— Start EXCERPT TO READ —
Skip to content

Conversation

Dong1017
Copy link
Contributor

@Dong1017 Dong1017 commented Sep 17, 2025

What does this PR do?

Adds

1. QwenImage Pipelines and Required Modules

(Comparable with Diffusers Master)

a. Pipelines

  • mindone.diffusers.QwenImagePipeline
  • mindone.diffusers.QwenImageImg2ImgPipeline
  • mindone.diffusers.QwenImageInpaintPipeline
  • mindone.diffusers.QwenImageEditPipeline
  • mindone.diffusers.QwenImageEditInpaintPipeline

b. Modules

  • mindone.diffusers.models.AutoencoderQwenImage
  • mindone.diffusers.models.QwenImageTransformer2DModel
  • mindone.diffusers.loaders.QwenImageLoraLoaderMixin

2. add UTs of pipelines

  • All UTs were setup according to Diffusers Master, accessed in Sep 17, 2025.
    • tests/diffusers_tests/pipelines/qwenimage/test_qwenimage.py
    • tests/diffusers_tests/pipelines/qwenimage/test_qwenimage_img2img.py
    • tests/diffusers_tests/pipelines/qwenimage/test_qwenimage_inpaint.py
    • tests/diffusers_tests/pipelines/qwenimage/test_qwenimage_edit.py
  • Using MindSpore 2.7.0 can pass both fp32 and bf16 UTs.
  • Using MindSpore 2.6.0 can pass bf16 UTs, while fp32 will happen to TypeError.

Usage

  • QwenImagePipeline
import mindspore as ms 
from mindone.diffusers import QwenImagePipeline 

pipe = QwenImagePipeline.from_pretrained("Qwen/Qwen-Image", mindspore_dtype=ms.bfloat16) 
prompt = "A cat holding a sign that says hello world" 
# Depending on the variant being used, the pipeline call will slightly vary. 
# Refer to the pipeline documentation for more details. 
image = pipe(prompt, num_inference_steps=50)[0][0] 
image.save("qwenimage.png") 
  • QwenImageImg2ImgPipeline
import mindspore as ms 
from mindone.diffusers import QwenImageImg2ImgPipeline
from mindone.diffusers.utils import load_image

pipe = QwenImageImg2ImgPipeline.from_pretrained("Qwen/Qwen-Image", mindspore_dtype=mindspore.bfloat16)
url = "https://raw.githubusercontent.com/CompVis/stable-diffusion/main/assets/stable-samples/img2img/sketch-mountains-input.jpg"
init_image = load_image(url).resize((1024, 1024))
prompt = "cat wizard, gandalf, lord of the rings, detailed, fantasy, cute, adorable, Pixar, Disney"
— End EXCERPT TO READ —
* JOB A: List every pipeline named under "a. Pipelines" in the pull request description.
— Start DATASET CONTENT —
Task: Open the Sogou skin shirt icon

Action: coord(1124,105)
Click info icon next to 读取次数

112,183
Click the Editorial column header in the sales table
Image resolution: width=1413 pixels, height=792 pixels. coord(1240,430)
— End DATASET CONTENT —
— Start DATASET CONTENT —
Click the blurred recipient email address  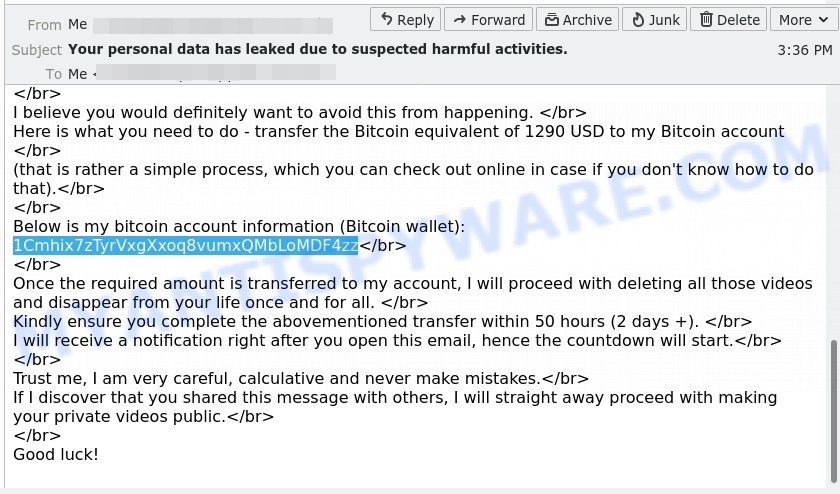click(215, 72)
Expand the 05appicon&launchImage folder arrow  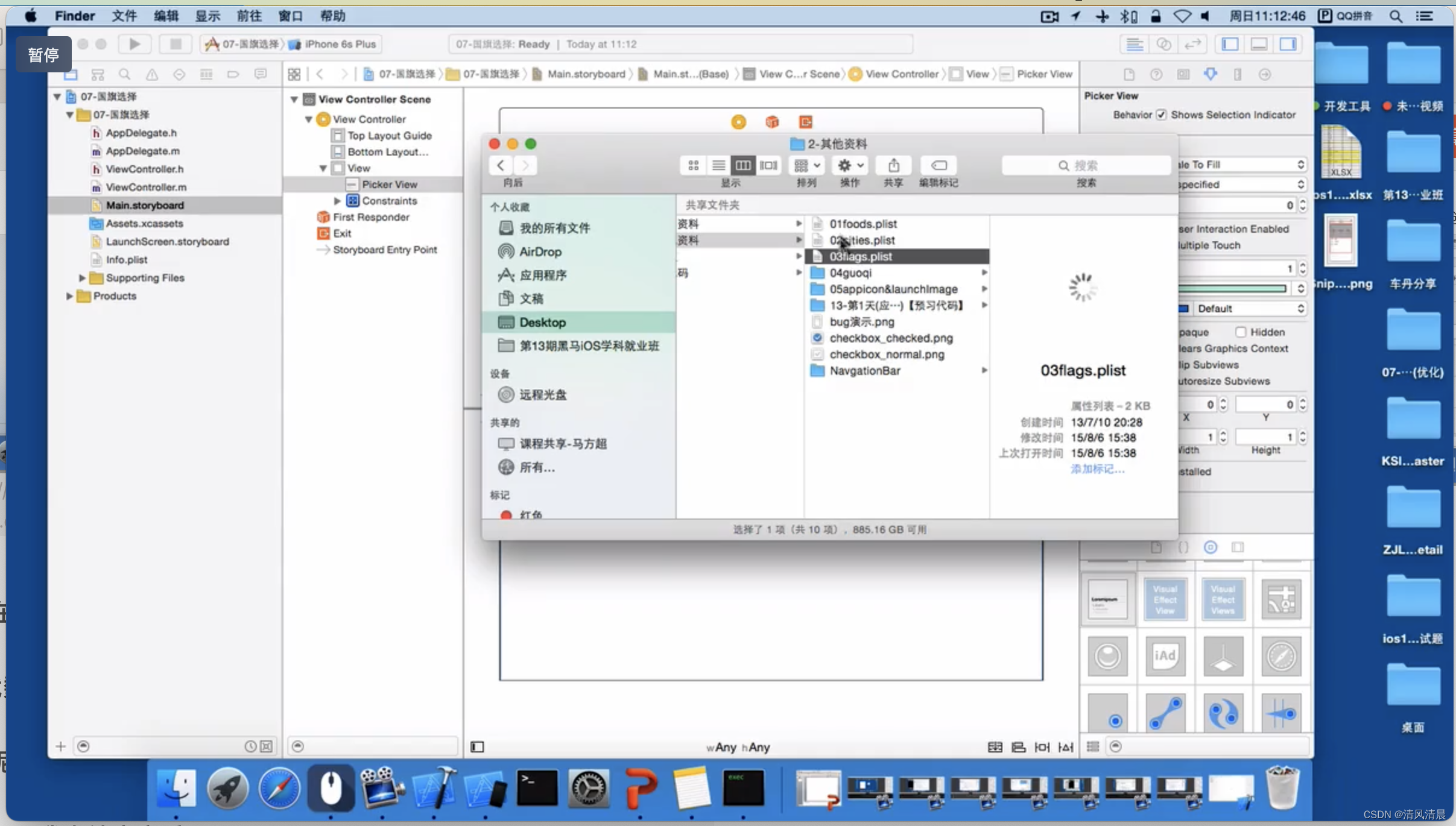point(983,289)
— End DATASET CONTENT —
— Start DATASET CONTENT —
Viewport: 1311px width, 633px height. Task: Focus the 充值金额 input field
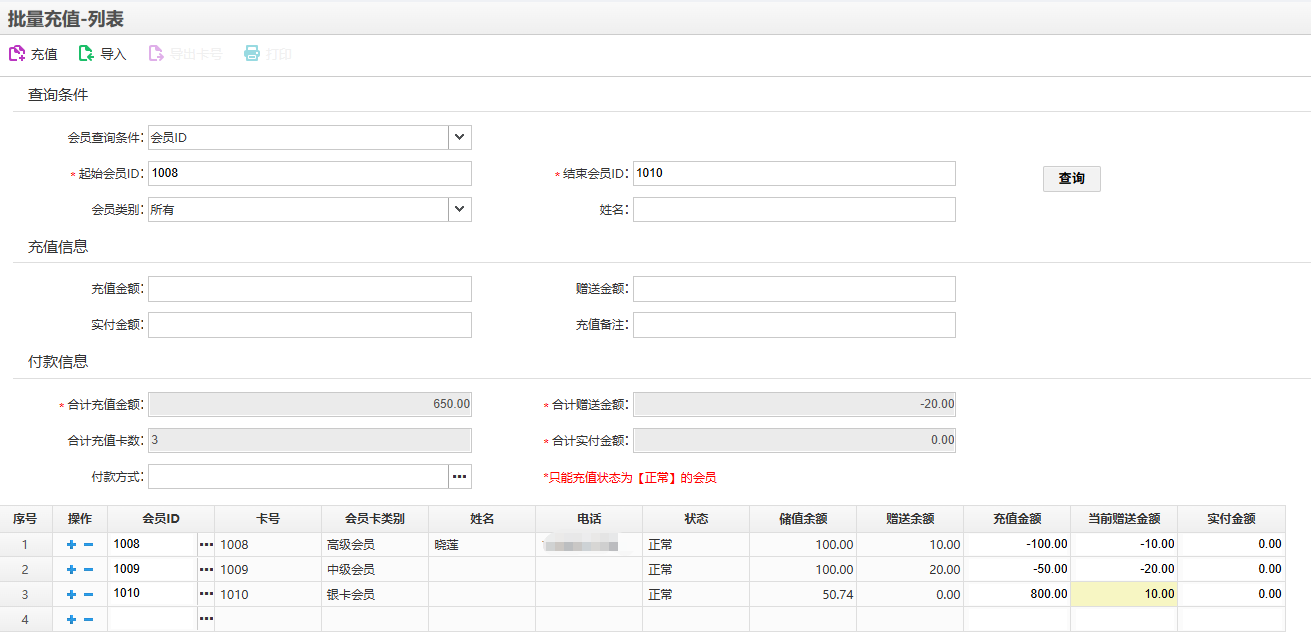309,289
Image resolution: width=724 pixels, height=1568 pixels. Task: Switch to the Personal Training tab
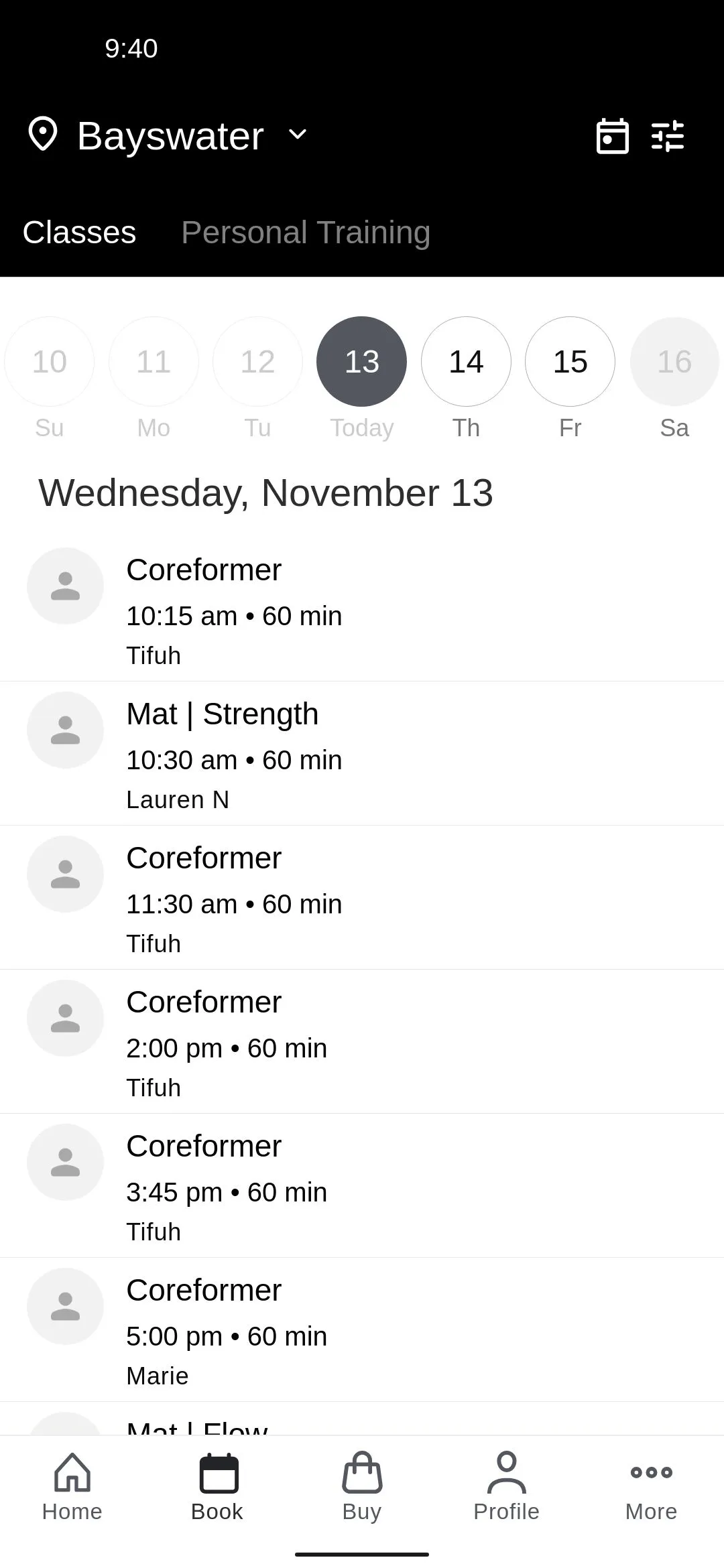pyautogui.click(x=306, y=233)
— End DATASET CONTENT —
* JOB B: In the rows, update the lines from the one containing "Task: Open the Sogou skin shirt icon" up to and including the one containing "Image resolution: width=1413" by replacing "sales" with "revenue" and changing nothing else. Return only those lines.

* EXERCISE RESPONSE A:
mindone.diffusers.QwenImagePipeline
mindone.diffusers.QwenImageImg2ImgPipeline
mindone.diffusers.QwenImageInpaintPipeline
mindone.diffusers.QwenImageEditPipeline
mindone.diffusers.QwenImageEditInpaintPipeline

* EXERCISE RESPONSE B:
Task: Open the Sogou skin shirt icon

Action: coord(1124,105)
Click info icon next to 读取次数

112,183
Click the Editorial column header in the revenue table
Image resolution: width=1413 pixels, height=792 pixels. coord(1240,430)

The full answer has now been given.